Genesis 11:8 speaks about the population sometime after the flood being “scattered abroad from thence upon the face of the earth,” but there is no such statement about the population of mankind before the flood – suggesting that mankind was not spread over the globe. Thus, the removal of mankind, other than Noah and his family, did not require a flood worldwide.

In Australia, there are animals unique to that isolated area – kangaroos, koala bears, and others, suggesting that the flood did not wipe out all animal life everywhere. Humanity was removed, that is clear from the narrative (Genesis 7:23). And the post-narrative account in Genesis 10 of the dispersion of humanity to wider segments than before would be consistent with mankind before the flood inhabiting a relatively cohesive area of the world, such as Mesopotamia. (Also see Matthew 24:39 and Luke 17:27.)

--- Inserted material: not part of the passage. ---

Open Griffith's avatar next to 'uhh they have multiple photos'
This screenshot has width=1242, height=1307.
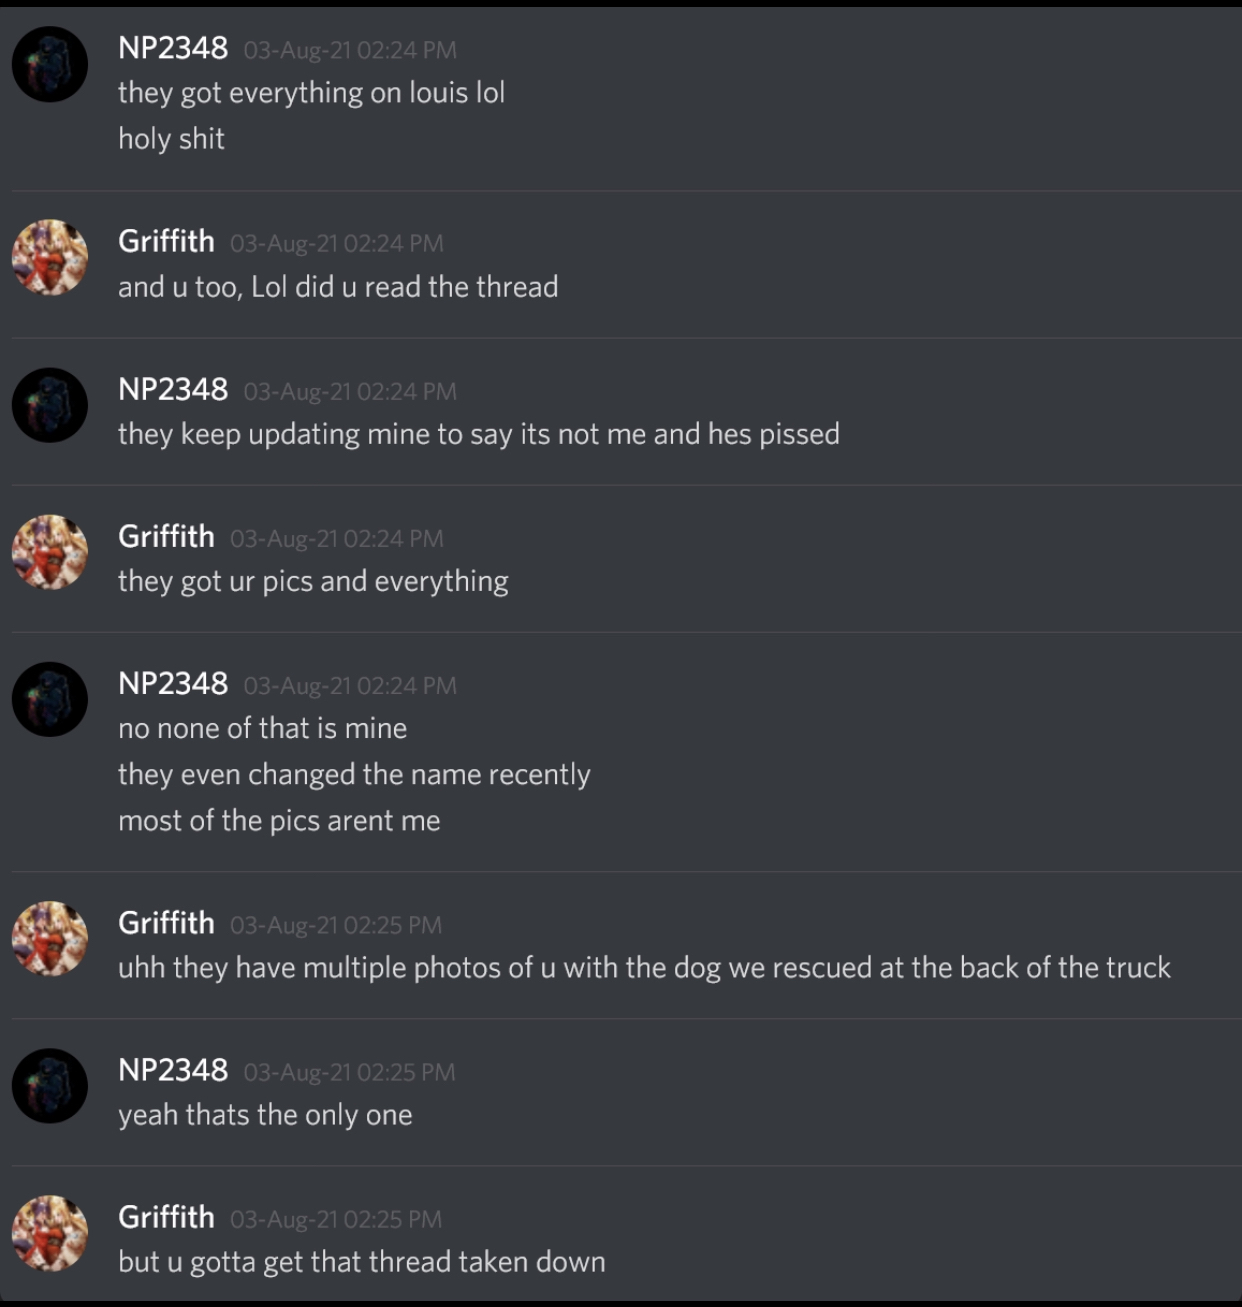(x=50, y=939)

Mount Everest did not have to be surmounted with water, as there is no testimony that humans lived in the area at the time. The fact that a change of language is only noted following the Flood is another clue that mankind was not so widely distributed before the Flood as subsequently.

That the Flood was a global event that changed circumstances in the atmosphere seems apparent from the sign that appeared after the Flood, namely, appearance for the first time of a rainbow – something common ever since but unique immediately following the flood. 

Genesis 1:7, 8 says of the second day of creation, “And God made the firmament, and divided the waters which were under the firmament from the waters which were above the firmament: and it was so. And God called the firmament heaven. And the evening and the morning were the second day.” Some have noticed that only on the second day was the expression “God saw that it was good” missing – suggesting that something was as yet incomplete respecting the “waters above.” 

Some have inferred from this that there were large amounts of water above that descended at the time of the flood, during the 40 days of non-stop rain. This seems a credible observation. The change in the atmosphere with waters above descending and rainbows later appearing suggests a global change in the circumstances of earth – thus a global event. But not necessarily a global inundation.